The agent then explains that she will be patting you down using only the back of her hand for "sensitive areas" (this meant breasts and inner thighs.) She puts on a pair of fresh latex gloves (blue in this case, which made me think Firefly thoughts). She then asks you to extend out your arms. This was not an issue in Orlando; it was a minor issue in Columbus, since by then I had hit the point where extending my arms made me slightly woozy. She then used the front of her hands to pat down my arms (I was wearing a long sleeved shirt) asked me to push back my shirt so she could see my watch, then asked me to lean forward so that she could run her hands down my back.
Then she had me lean back in my chair so she could run the backs of her hands over my breasts. She then patted down my stomach and ran her fingers over the tops of my pants, but not inside. She did not touch my crotch area although I understand that is happening. Next she did my legs, with the front of her hands on the outside of my legs and the back of her hands on the inside of my legs.
And in Columbus, the agent did one thing more: she ran the back of her hand against the top of my jeans, and then inserted a finger right beneath the edge, swiftly running her hand along that, apologizing as she did so and (in my opinion) looking embarrassed.
I have to be honest: this bit baffled me. It was inside my jeans enough to feel intrusive, but not far enough down to actually find anything, had I actually been hiding something there, so annoying without any real purpose.
Nobody patted down my feet.

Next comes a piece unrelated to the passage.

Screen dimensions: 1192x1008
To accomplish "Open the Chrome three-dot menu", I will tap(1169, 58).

I wasn't concealing anything under my socks, but that did cross my mind.
After this, I still had to wait while my wheelchair was swiped for bomb material. While this was going on, my wheelchair was swiped for bomb material. This did not go well the first time (I blame the ice cream place) so it had to be reswiped.
Disabled advocates are probably already seeing issues with this that I can't think of. And although I was ok with this, I can certainly understand that many women would not be. And as a not really minor matter, the entire process is very time consuming (the process from airline counter to gate took a full 35 minutes in an uncrowded Columbus airport; the airport wheelchair companion said that it had been a full hour for wheelchair users on the more crowded Monday flights), meaning that now, as a wheelchair user, I really have to get to the airport two hours early to ensure that I can get on my flight. As someone who, even after 9-11, merrily skipped up to Southwest about a half hour to forty-five minutes ahead of time to leap on the plane at the last minute (I don't like airports) this is annoying.

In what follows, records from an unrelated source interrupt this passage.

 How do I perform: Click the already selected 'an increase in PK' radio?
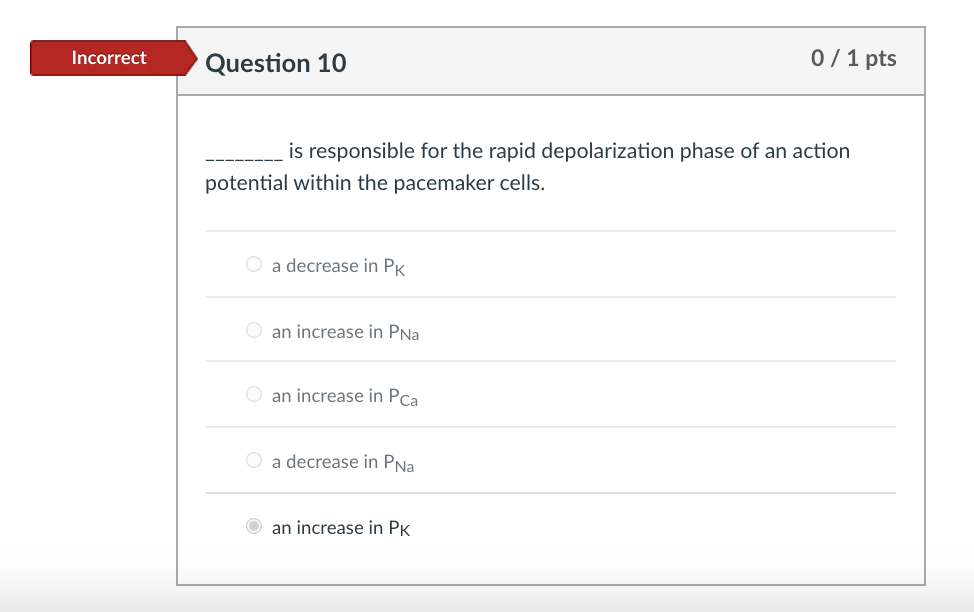pyautogui.click(x=254, y=525)
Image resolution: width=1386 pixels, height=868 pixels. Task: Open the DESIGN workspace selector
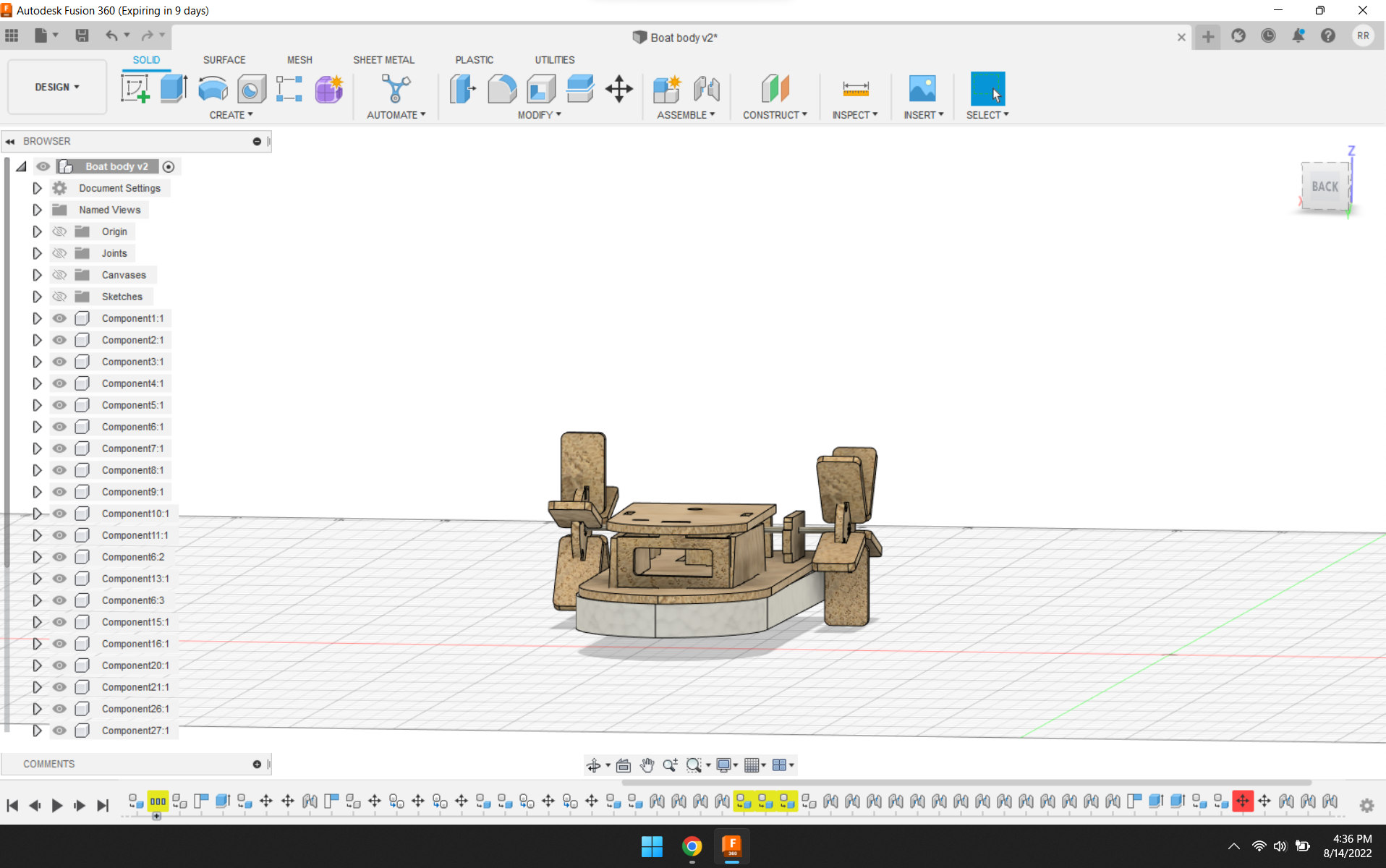(56, 87)
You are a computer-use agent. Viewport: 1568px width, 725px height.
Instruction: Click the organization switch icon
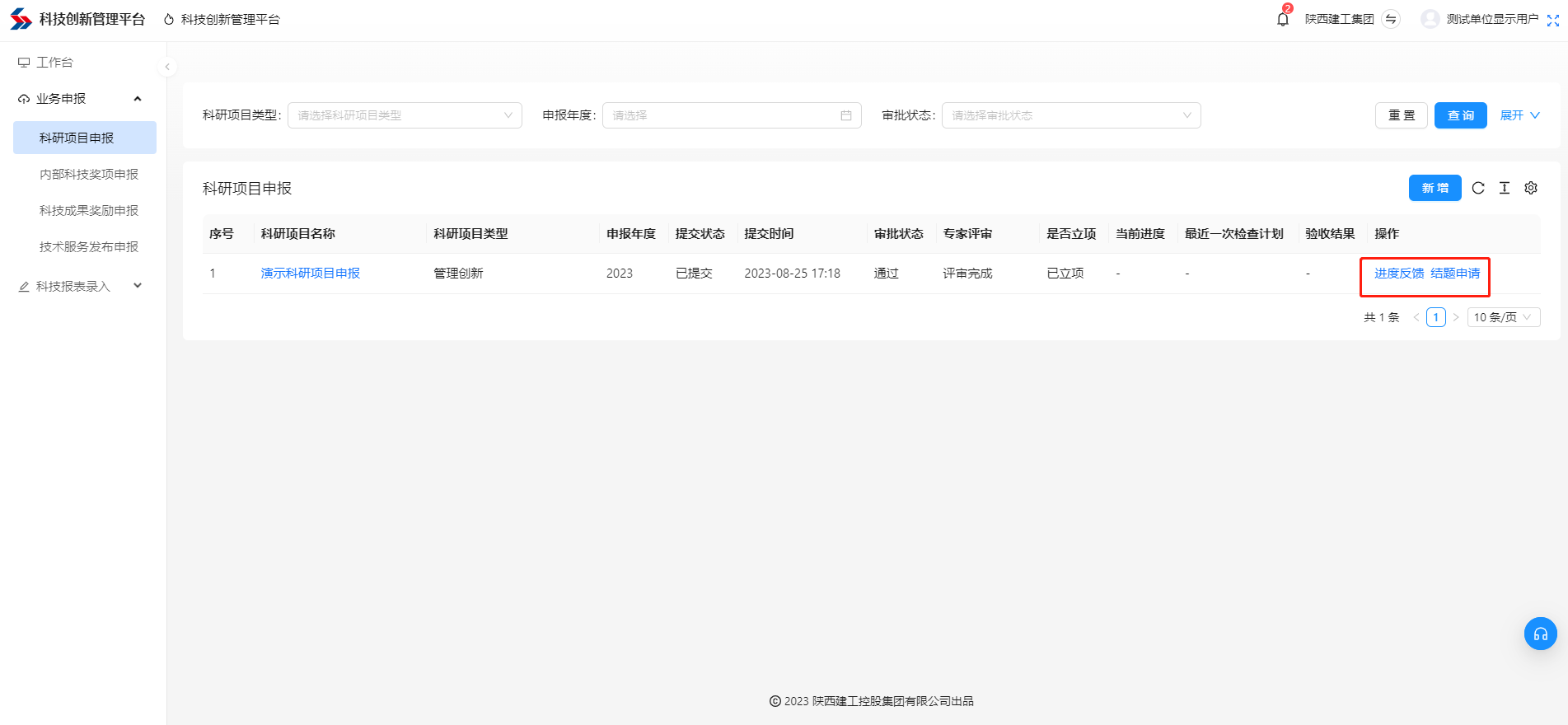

As an environmentalist, I have another concern. I completely understand that no one wants to have hands that have been touching a lot of other people with all kinds of germs touching them, and understand the need for latex gloves. But, as I understand it, the TSA agents are pulling a lot of people aside for the patdowns - they certainly pulled several people over at Columbus - which means that we are going through a lot of latex gloves that are after this heading straight to landfills.
I'm all for latex gloves in medically necessary contexts. This isn't a medically necessary context.
I'll let others debate the effectiveness of this.